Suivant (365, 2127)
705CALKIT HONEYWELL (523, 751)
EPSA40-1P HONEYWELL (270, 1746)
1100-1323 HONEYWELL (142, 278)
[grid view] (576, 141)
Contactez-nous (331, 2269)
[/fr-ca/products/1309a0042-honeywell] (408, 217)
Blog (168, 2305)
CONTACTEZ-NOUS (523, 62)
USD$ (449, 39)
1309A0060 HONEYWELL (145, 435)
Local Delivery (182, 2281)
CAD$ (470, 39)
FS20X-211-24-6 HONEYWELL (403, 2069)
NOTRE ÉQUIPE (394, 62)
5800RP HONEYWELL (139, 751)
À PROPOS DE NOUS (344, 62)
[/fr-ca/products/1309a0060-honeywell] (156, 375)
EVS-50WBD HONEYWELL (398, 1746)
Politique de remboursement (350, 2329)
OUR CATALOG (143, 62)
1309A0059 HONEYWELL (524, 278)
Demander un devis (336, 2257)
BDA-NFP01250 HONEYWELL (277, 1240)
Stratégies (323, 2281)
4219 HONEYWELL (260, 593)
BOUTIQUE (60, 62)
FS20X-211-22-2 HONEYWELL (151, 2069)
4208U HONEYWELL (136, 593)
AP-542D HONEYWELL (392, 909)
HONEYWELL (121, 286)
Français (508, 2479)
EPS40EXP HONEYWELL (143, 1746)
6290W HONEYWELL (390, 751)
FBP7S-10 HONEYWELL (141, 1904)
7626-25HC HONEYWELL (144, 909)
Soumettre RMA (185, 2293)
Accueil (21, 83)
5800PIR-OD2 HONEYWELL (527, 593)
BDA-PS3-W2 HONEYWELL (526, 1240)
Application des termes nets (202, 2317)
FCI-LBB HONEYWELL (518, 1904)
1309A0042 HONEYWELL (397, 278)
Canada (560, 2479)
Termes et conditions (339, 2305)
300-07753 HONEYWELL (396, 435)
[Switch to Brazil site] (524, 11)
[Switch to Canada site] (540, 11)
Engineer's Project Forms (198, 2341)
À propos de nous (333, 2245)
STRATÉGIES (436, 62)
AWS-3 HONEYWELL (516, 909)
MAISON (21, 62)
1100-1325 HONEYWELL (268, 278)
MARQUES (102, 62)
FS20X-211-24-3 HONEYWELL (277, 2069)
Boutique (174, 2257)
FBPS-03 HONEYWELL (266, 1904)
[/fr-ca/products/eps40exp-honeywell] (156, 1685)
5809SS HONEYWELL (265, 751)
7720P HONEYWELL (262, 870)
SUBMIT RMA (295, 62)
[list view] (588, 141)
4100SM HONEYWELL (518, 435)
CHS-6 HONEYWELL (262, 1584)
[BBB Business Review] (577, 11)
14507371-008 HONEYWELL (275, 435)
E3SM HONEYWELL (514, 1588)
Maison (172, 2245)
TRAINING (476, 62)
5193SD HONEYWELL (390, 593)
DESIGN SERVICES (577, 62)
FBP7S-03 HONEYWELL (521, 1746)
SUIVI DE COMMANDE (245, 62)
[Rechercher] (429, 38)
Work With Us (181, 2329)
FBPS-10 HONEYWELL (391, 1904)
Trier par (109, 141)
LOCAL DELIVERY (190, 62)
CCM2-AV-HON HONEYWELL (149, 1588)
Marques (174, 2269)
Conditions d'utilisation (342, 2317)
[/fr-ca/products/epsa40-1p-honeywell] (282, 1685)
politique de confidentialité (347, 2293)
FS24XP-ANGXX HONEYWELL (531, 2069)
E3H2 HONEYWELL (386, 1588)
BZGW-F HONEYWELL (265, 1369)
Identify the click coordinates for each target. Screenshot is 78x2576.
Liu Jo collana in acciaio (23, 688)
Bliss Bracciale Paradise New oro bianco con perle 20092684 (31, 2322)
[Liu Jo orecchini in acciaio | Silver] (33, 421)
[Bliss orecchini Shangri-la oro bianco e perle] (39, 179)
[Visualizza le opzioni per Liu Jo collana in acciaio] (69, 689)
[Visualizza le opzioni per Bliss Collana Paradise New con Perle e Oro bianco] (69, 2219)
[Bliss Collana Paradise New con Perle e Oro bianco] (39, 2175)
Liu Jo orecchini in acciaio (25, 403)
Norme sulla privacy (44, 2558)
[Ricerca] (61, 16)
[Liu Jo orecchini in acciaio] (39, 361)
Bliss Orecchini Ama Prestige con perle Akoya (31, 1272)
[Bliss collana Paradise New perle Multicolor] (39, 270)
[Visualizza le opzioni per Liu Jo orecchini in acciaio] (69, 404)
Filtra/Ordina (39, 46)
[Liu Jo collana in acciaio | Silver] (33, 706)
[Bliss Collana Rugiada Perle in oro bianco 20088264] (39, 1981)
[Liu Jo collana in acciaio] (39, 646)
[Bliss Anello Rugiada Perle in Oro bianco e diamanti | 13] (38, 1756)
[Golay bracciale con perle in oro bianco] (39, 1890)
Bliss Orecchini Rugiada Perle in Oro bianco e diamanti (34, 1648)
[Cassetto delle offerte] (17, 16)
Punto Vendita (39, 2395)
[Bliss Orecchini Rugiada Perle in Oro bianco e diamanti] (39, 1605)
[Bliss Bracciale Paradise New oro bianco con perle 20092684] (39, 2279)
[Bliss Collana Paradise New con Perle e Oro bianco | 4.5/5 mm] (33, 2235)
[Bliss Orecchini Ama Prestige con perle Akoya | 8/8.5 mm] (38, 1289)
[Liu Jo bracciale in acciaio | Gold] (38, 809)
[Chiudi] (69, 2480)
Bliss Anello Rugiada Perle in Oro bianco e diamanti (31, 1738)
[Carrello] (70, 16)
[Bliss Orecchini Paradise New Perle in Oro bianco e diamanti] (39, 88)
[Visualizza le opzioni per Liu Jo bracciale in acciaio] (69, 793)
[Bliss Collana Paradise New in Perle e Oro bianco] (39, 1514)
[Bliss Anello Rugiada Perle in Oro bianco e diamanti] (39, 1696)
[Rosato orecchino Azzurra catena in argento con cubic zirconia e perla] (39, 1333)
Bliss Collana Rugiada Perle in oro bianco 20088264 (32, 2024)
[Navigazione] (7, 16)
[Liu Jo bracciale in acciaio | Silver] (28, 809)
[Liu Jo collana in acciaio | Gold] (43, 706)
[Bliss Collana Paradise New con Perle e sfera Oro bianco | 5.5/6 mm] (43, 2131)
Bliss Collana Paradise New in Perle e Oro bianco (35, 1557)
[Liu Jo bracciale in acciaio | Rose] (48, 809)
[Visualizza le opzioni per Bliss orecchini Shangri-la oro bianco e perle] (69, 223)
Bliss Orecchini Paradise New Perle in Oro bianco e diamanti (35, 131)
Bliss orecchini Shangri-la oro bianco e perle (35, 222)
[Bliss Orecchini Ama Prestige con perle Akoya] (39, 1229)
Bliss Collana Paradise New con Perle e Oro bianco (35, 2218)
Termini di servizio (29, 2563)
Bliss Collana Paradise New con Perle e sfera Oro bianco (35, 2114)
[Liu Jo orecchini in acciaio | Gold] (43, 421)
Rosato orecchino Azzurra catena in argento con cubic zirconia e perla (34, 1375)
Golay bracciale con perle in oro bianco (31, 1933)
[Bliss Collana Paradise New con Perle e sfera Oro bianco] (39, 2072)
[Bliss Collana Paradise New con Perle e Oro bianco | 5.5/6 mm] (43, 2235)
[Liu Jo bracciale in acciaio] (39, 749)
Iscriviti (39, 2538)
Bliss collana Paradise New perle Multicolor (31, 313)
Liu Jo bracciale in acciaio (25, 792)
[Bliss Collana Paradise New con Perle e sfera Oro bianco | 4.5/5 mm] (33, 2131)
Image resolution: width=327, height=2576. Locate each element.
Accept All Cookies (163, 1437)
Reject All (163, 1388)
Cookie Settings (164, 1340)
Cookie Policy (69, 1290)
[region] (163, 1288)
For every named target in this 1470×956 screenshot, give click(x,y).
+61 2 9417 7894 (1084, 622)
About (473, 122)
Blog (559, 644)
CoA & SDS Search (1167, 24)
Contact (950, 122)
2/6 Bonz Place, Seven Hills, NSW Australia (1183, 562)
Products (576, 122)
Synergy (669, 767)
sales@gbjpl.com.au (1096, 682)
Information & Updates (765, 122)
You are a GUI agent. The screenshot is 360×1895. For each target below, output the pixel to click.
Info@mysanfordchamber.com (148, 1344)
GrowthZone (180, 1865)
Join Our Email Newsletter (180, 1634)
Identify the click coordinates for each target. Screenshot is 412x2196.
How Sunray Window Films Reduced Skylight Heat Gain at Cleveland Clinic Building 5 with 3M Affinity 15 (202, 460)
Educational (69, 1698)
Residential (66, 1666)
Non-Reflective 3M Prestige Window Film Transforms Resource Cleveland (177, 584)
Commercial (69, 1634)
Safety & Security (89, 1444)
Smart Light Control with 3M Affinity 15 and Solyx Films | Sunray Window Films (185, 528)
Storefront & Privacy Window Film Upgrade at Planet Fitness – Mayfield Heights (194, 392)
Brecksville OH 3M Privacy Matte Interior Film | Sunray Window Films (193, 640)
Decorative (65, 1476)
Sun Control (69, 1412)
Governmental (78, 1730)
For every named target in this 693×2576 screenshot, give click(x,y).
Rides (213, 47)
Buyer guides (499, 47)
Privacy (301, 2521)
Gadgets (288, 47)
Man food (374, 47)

◇ ◇ ◇ ◇

> [Goal of the exercise] From the entries above, write out only the lines starting at the line that holds "[Rosato orecchino Azzurra" and ending at the line that holds "[Liu Jo collana in acciaio | Gold] (43, 706)", keeping both and matching them exactly.

> [Task result]
[Rosato orecchino Azzurra catena in argento con cubic zirconia e perla] (39, 1333)
Bliss Collana Rugiada Perle in oro bianco 20088264 (32, 2024)
[Navigazione] (7, 16)
[Liu Jo bracciale in acciaio | Silver] (28, 809)
[Liu Jo collana in acciaio | Gold] (43, 706)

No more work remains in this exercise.